Meta Aktie: China droht
Meta steht vor regulatorischen Turbulenzen aus Peking – ausgerechnet in einer Phase, in der die Ray-Ban-Smartglasses zum überraschenden Verkaufsschlager werden. Die Konstellation ist brisant: Während die Hardware-Sparte erstmals echte Erfolge vorweisen kann, gerät die 2-Milliarden-Dollar-Übernahme des KI-Start-ups Manus ins Visier chinesischer Behörden.
Peking prüft Manus-Deal
Das chinesische Handelsministerium untersucht, ob Meta mit der Manus-Akquisition gegen Exportvorschriften verstoßen hat. Im Kern geht es um die Frage, ob die Verlagerung von Personal und Technologie des KI-Unternehmens nach Singapur vor dem Verkauf eine Exportlizenz erfordert hätte.
Manus hatte im Vorfeld der Übernahme für Aufsehen gesorgt: Das Start-up präsentierte einen KI-Agenten, der Entscheidungen autonomer treffen soll als Konkurrenzprodukte wie ChatGPT oder DeepSeek. Die Technologie könnte Metas Position im Wettlauf um generative KI stärken – falls Peking den Deal nicht blockiert. Auch wenn die Prüfung noch am Anfang steht, verschafft sie China Hebel über die Transaktion.

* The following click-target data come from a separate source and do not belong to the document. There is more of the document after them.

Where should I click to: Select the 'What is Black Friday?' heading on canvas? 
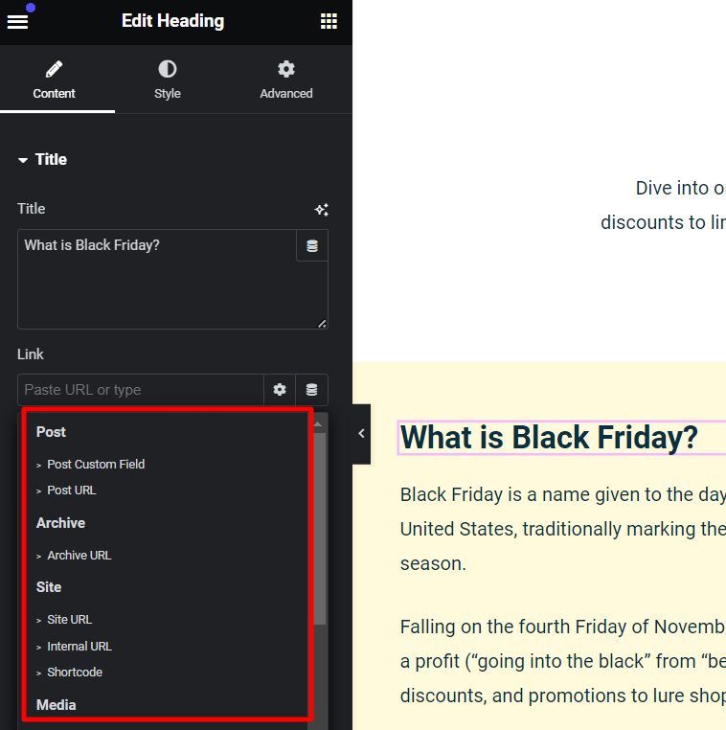[549, 438]
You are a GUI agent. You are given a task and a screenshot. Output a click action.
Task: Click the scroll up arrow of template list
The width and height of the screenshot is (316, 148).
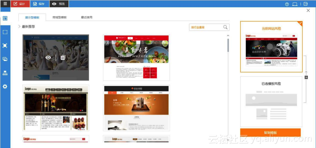(228, 36)
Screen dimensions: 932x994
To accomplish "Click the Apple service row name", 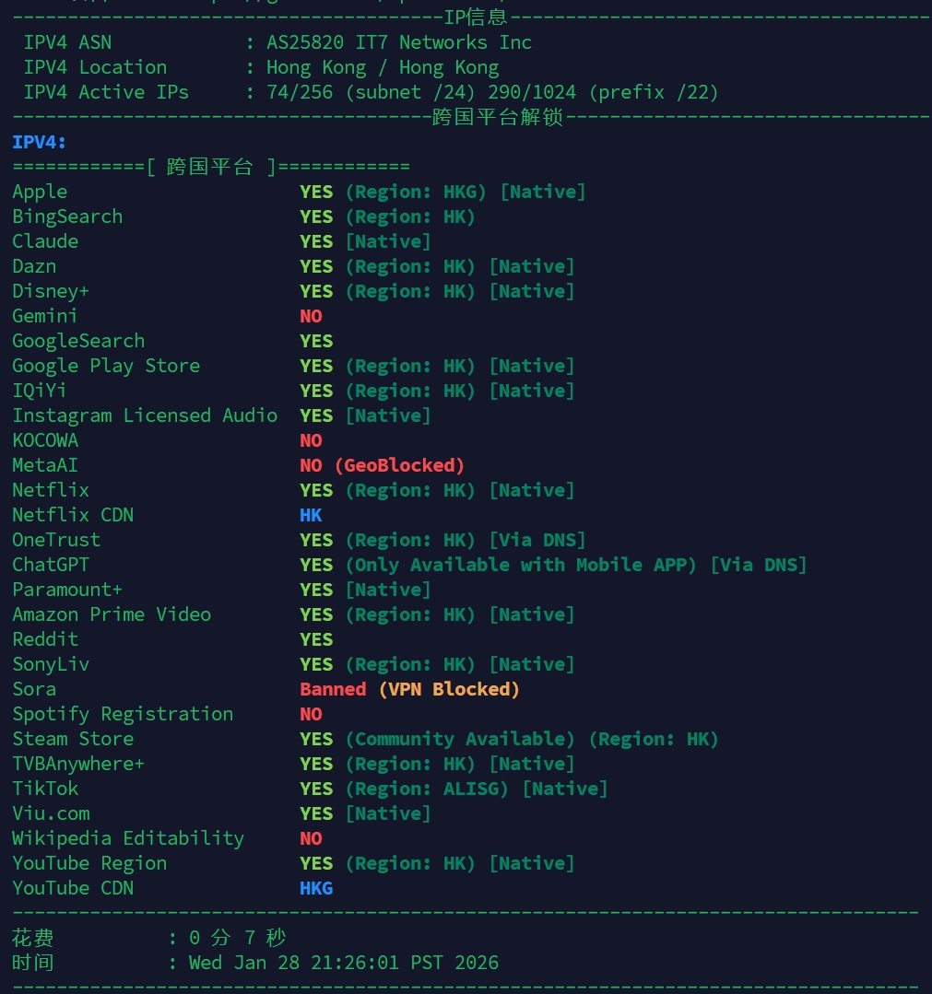I will coord(40,192).
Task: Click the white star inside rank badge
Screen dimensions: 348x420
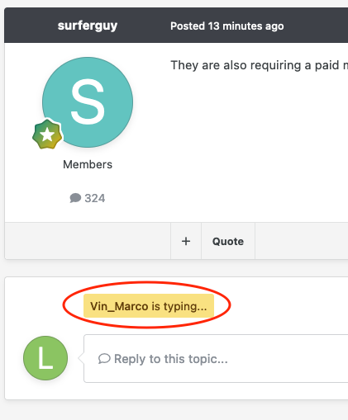Action: point(47,134)
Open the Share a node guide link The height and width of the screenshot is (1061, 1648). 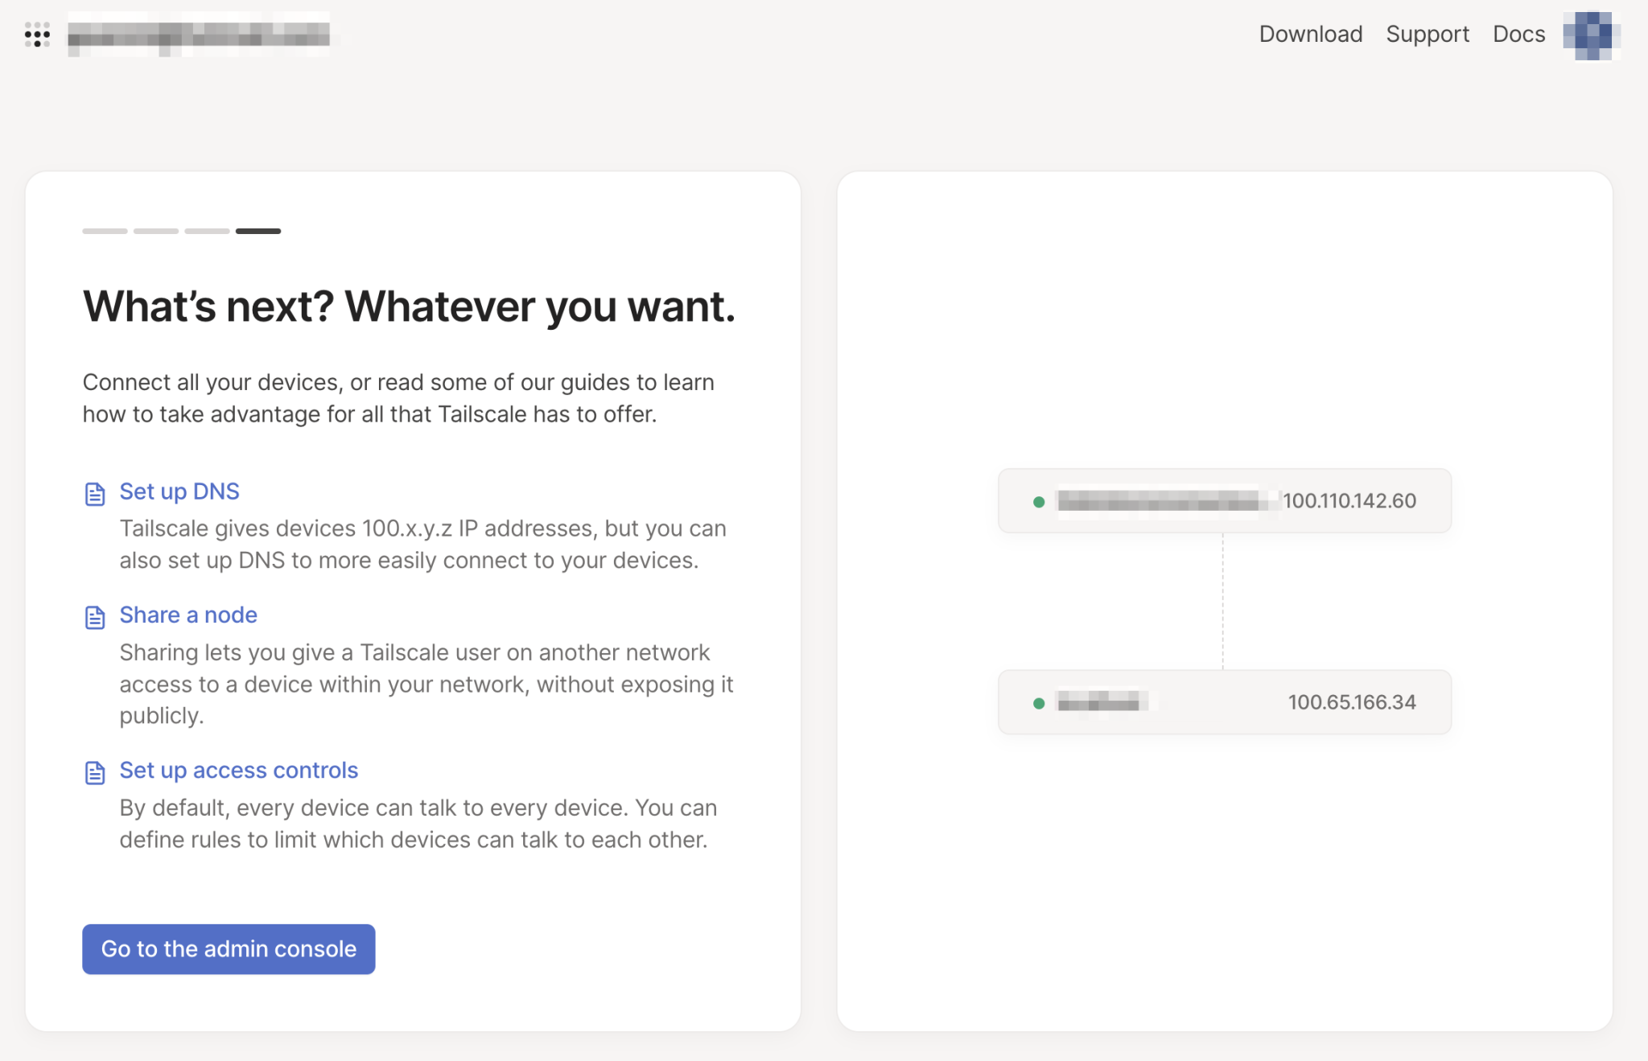188,615
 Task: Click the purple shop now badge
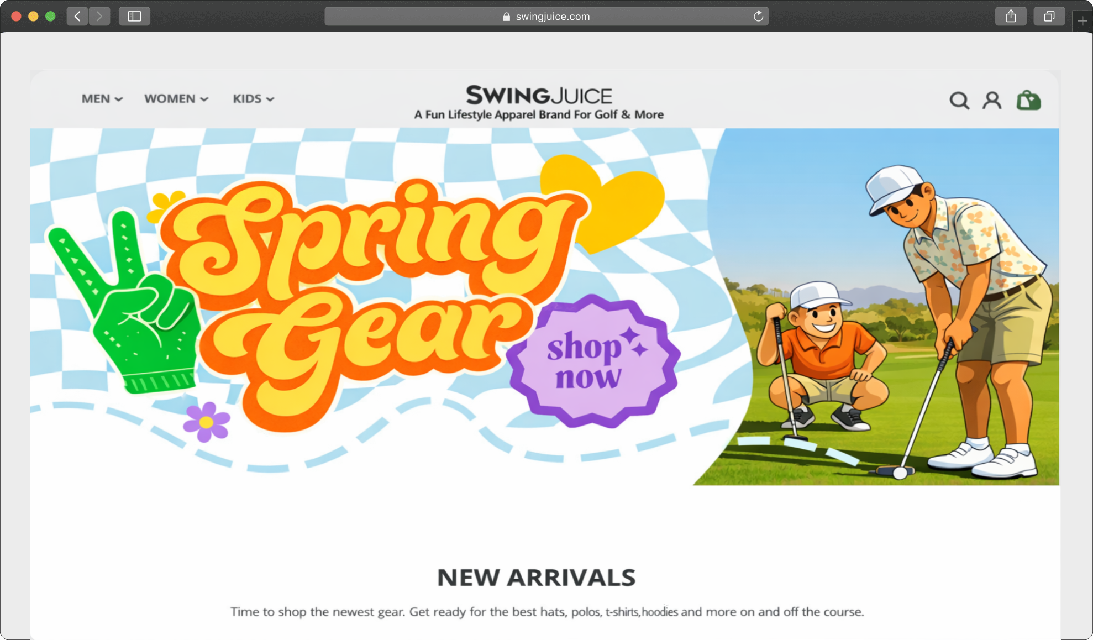coord(593,361)
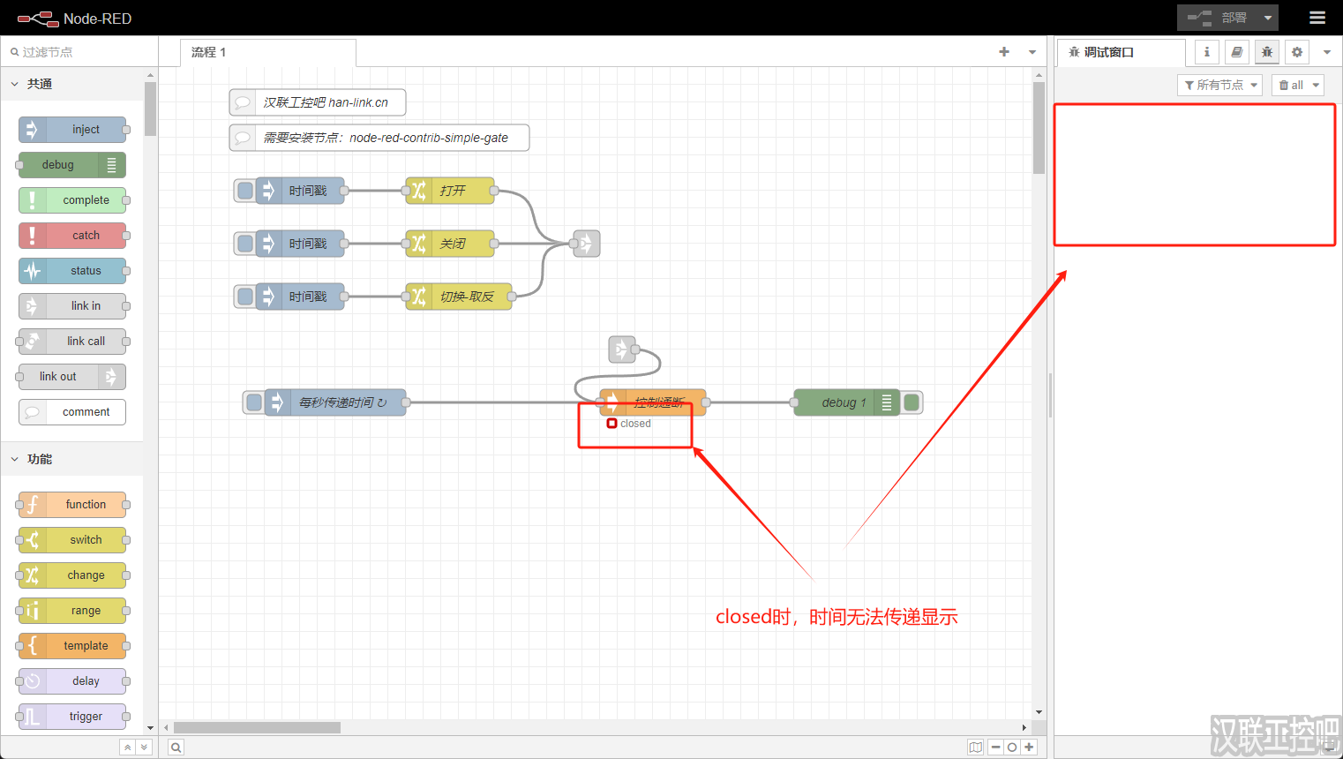Open the configuration nodes gear icon
This screenshot has width=1343, height=759.
pyautogui.click(x=1296, y=52)
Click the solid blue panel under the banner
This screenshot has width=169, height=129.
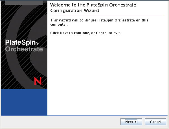(x=24, y=102)
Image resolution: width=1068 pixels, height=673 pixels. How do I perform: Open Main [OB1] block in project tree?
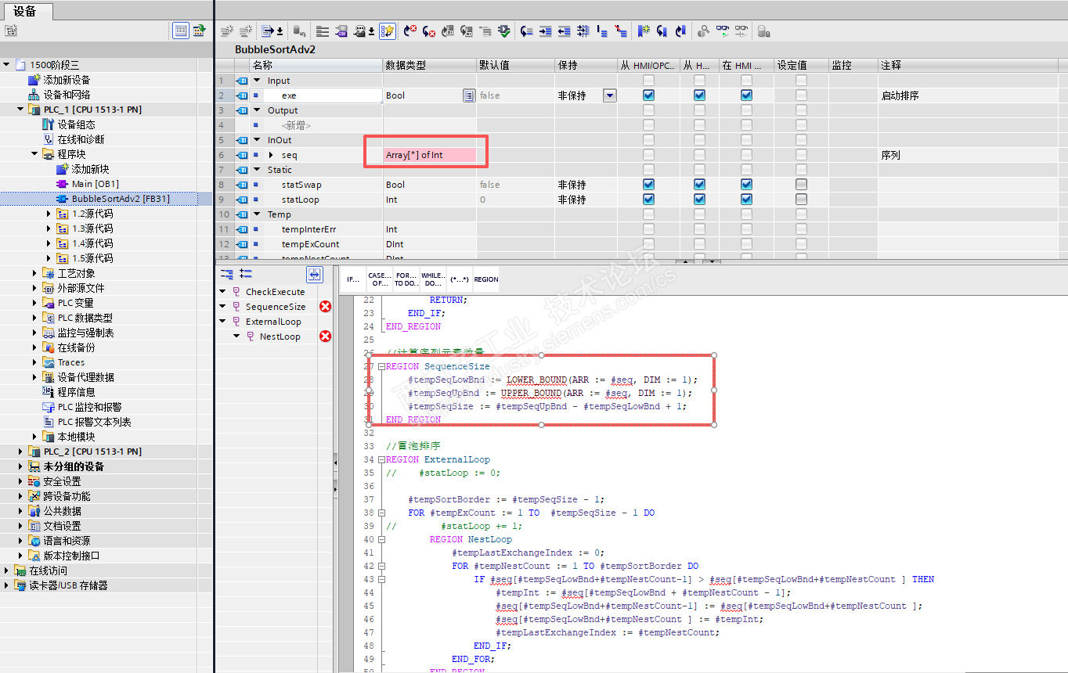click(95, 184)
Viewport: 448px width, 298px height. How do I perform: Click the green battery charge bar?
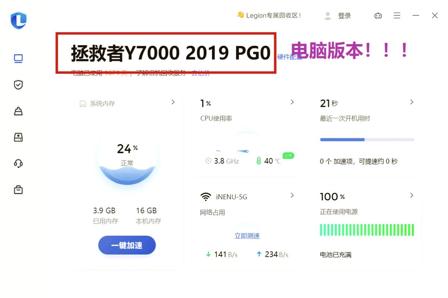366,230
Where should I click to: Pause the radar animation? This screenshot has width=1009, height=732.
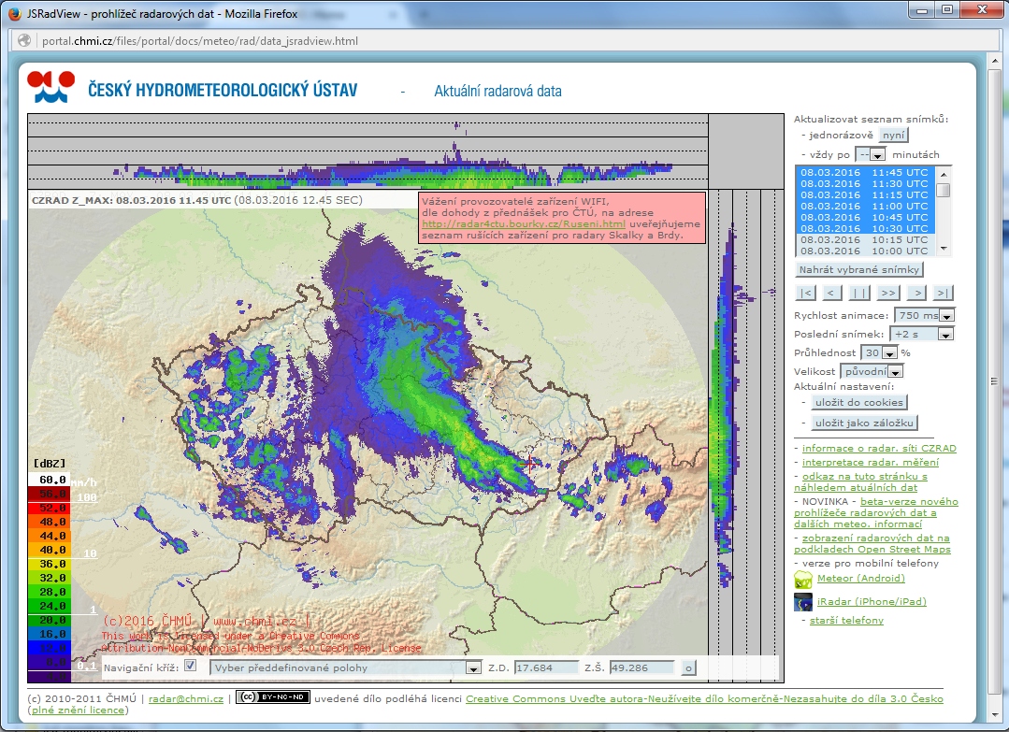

Ray-Ban Display: Opfer des eigenen Erfolgs
Auf der CES 2026 in Las Vegas verkündete Meta dann eine ungewöhnliche Nachricht: Der internationale Rollout der 799-Dollar-Smartglasses wird auf unbestimmte Zeit verschoben. Grund ist die massive Nachfrage in den USA, die das Unternehmen nicht bedienen kann.
Die wichtigsten Fakten zur Hardware-Offensive:
- Wartelisten reichen bis weit ins Jahr 2026
- 15.000 verkaufte Einheiten im ersten Quartal
- 6% Marktanteil in der Kategorie Smartglasses (IDC EMEA)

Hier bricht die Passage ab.